╔══
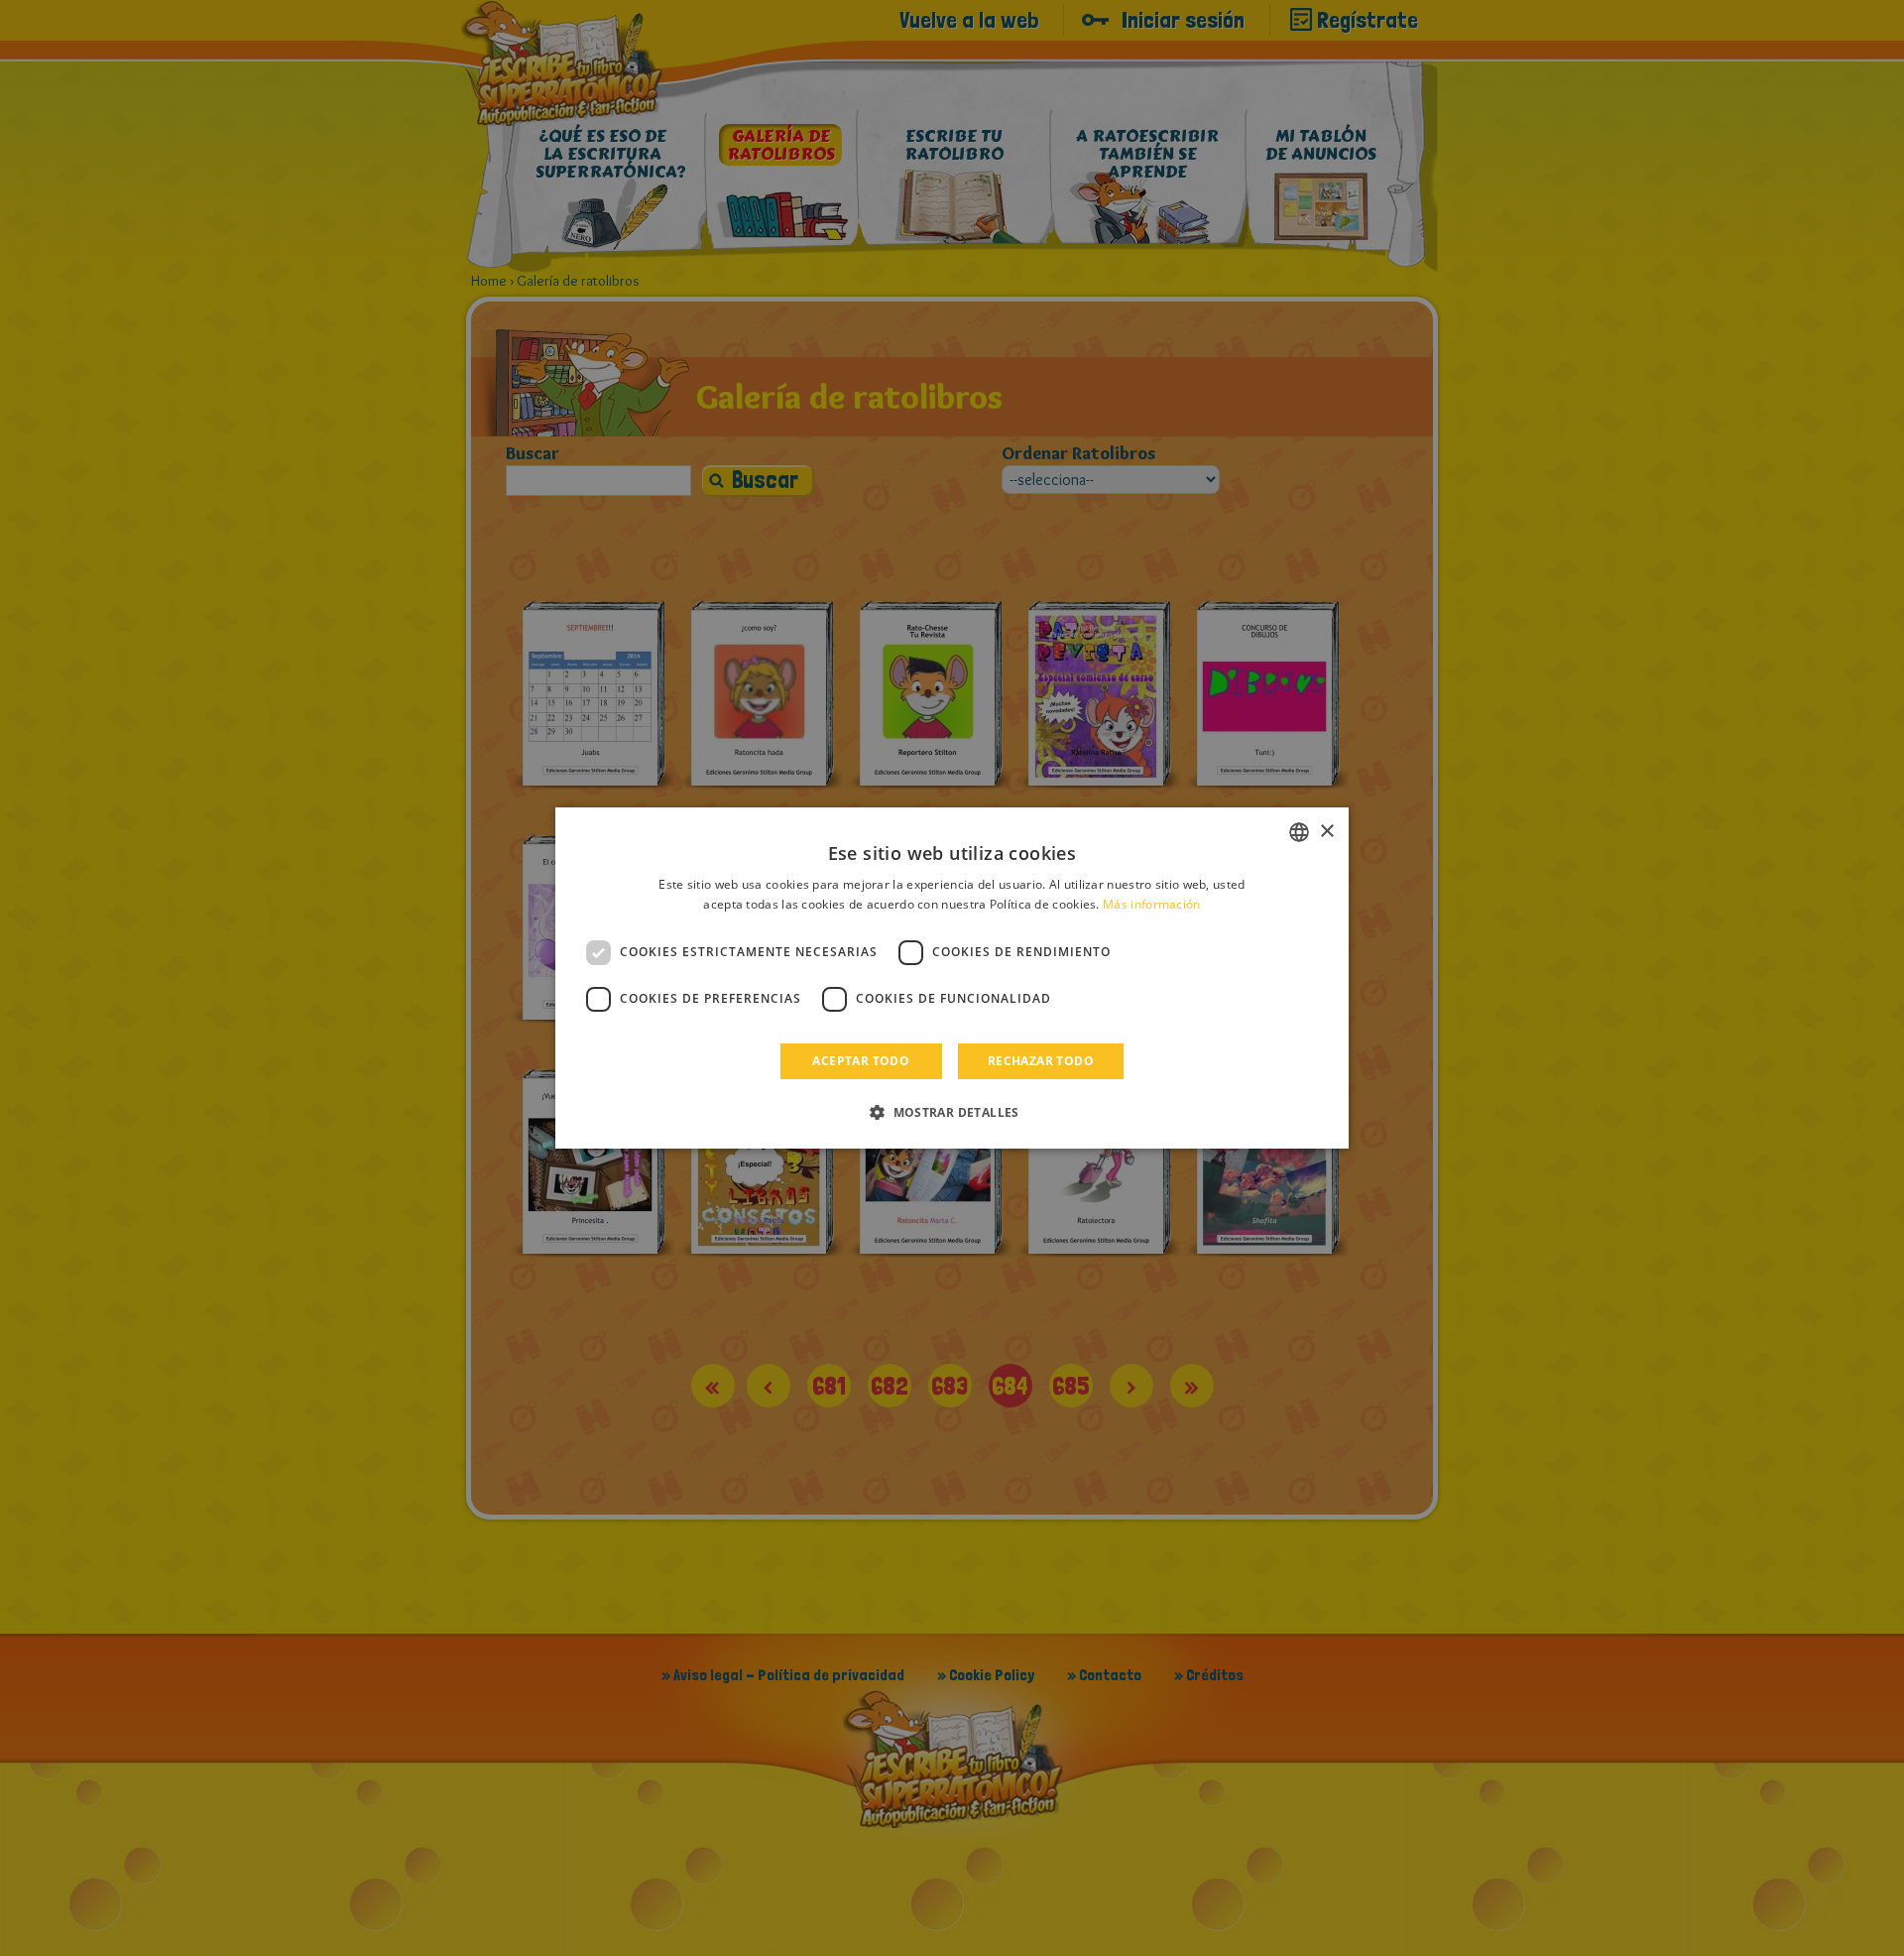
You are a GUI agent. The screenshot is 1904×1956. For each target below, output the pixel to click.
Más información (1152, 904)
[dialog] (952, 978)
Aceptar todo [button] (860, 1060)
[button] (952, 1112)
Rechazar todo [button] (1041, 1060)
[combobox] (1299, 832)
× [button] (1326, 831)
╚══
╔══
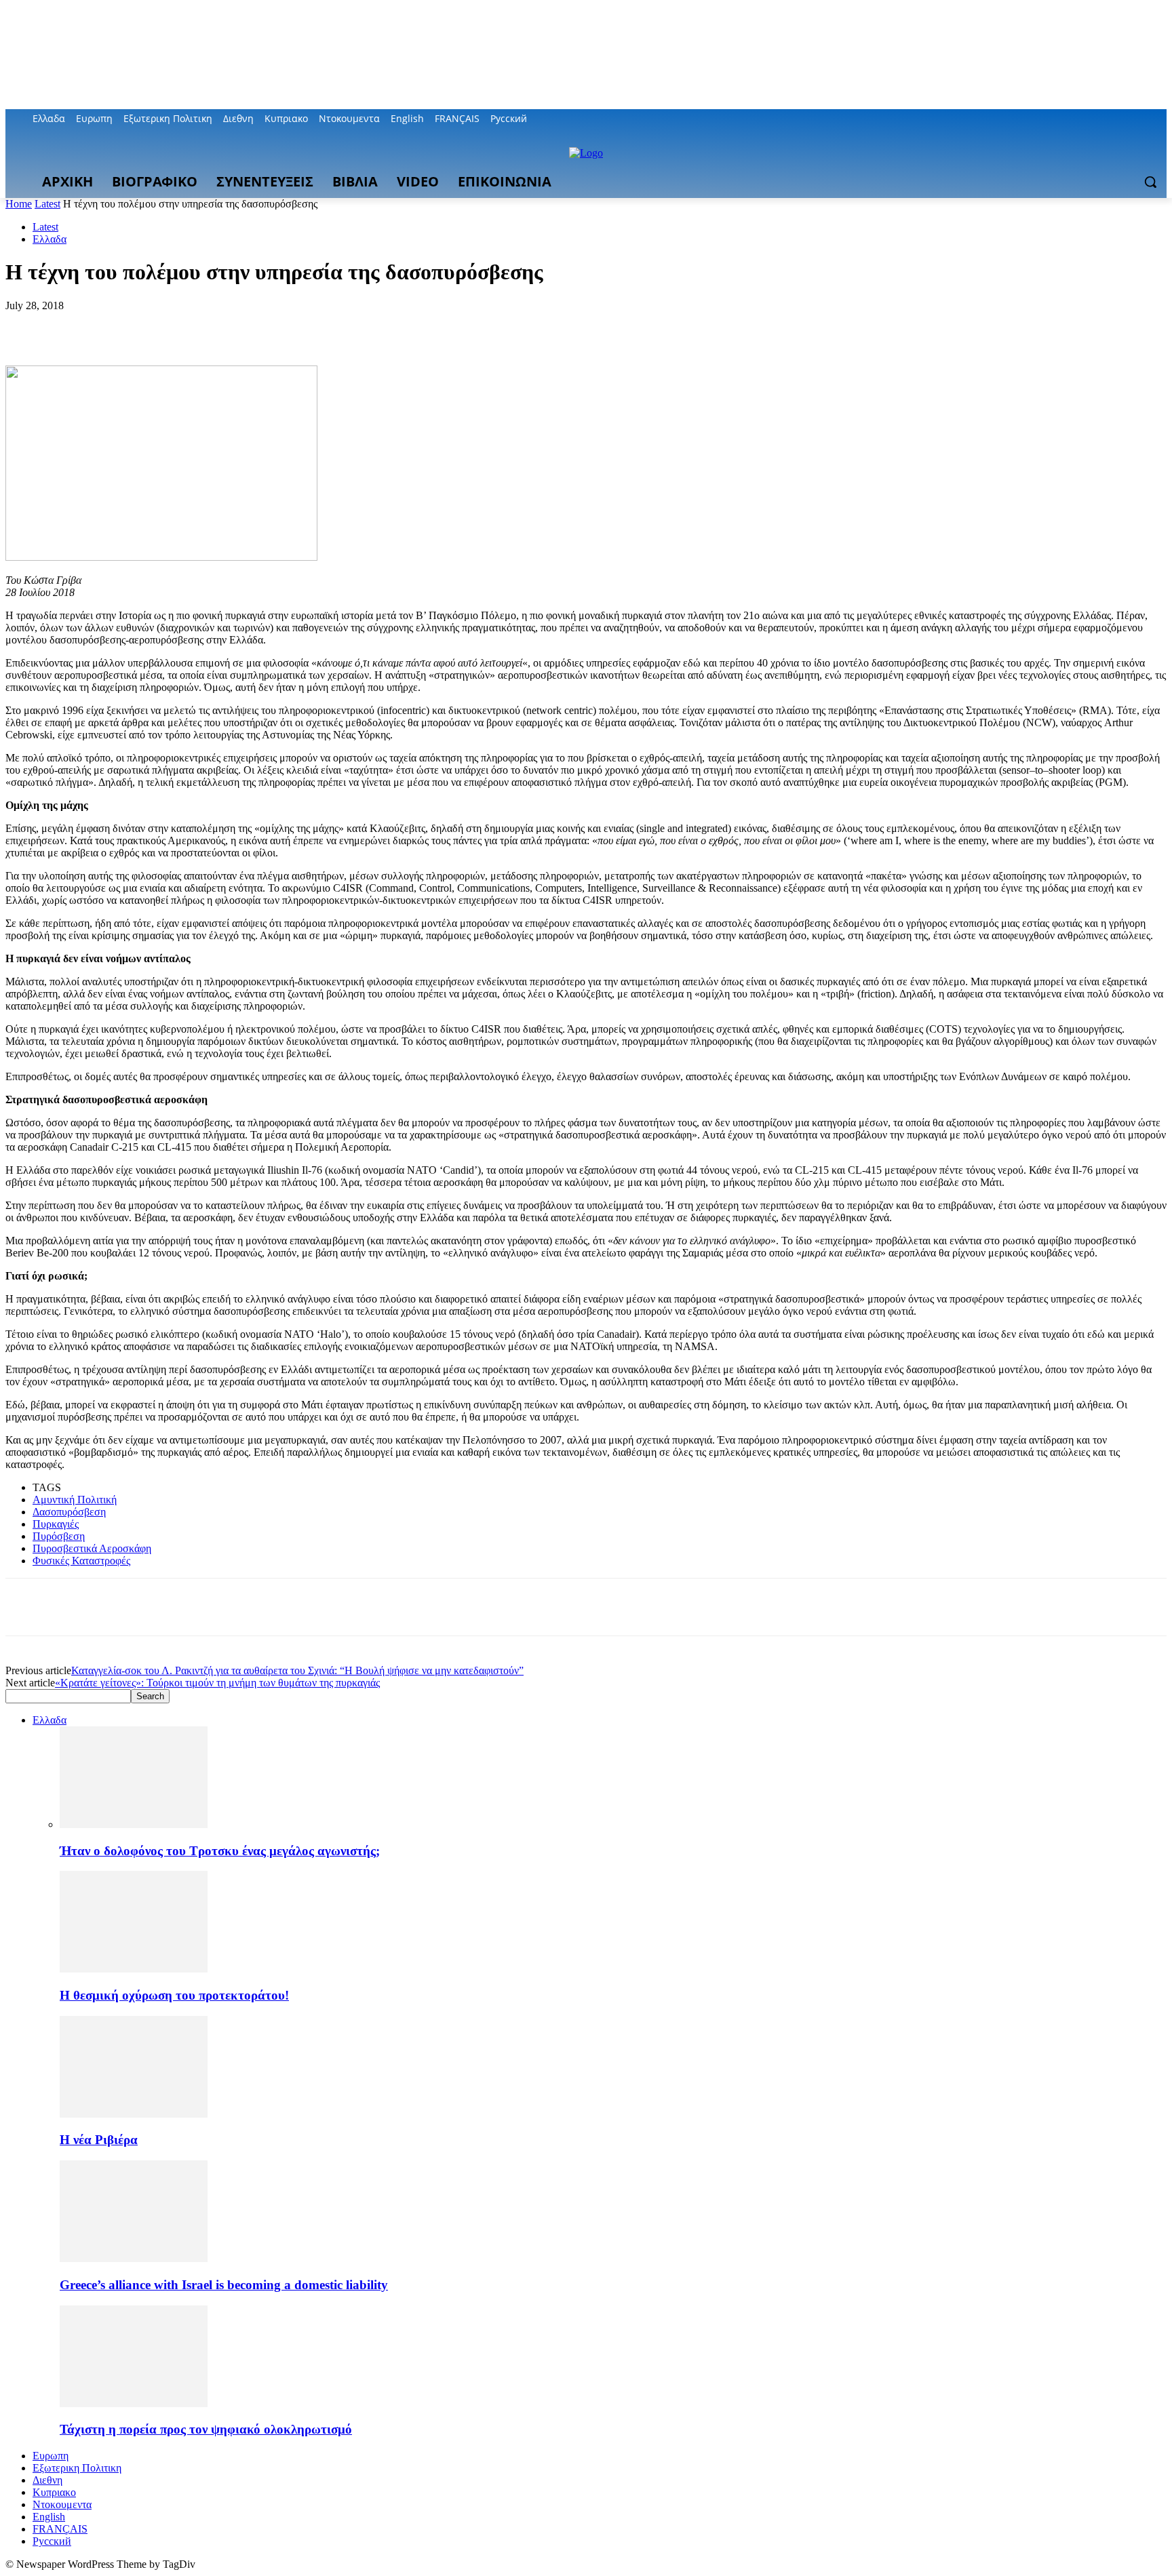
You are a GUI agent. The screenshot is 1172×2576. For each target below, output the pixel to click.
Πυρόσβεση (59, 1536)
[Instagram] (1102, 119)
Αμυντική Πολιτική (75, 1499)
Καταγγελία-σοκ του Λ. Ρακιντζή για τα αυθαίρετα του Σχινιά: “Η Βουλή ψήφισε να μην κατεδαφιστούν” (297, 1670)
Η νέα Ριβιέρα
╚══
▸ Task prompt:
Your task is to restate, word for word, only those lines above that fall between the line holding "Αμυντική Πολιτική (75, 1499)" and the line holding "Η νέα Ριβιέρα", inclusive.

▸ Result below:
Αμυντική Πολιτική (75, 1499)
Καταγγελία-σοκ του Λ. Ρακιντζή για τα αυθαίρετα του Σχινιά: “Η Βουλή ψήφισε να μην κατεδαφιστούν” (297, 1670)
Η νέα Ριβιέρα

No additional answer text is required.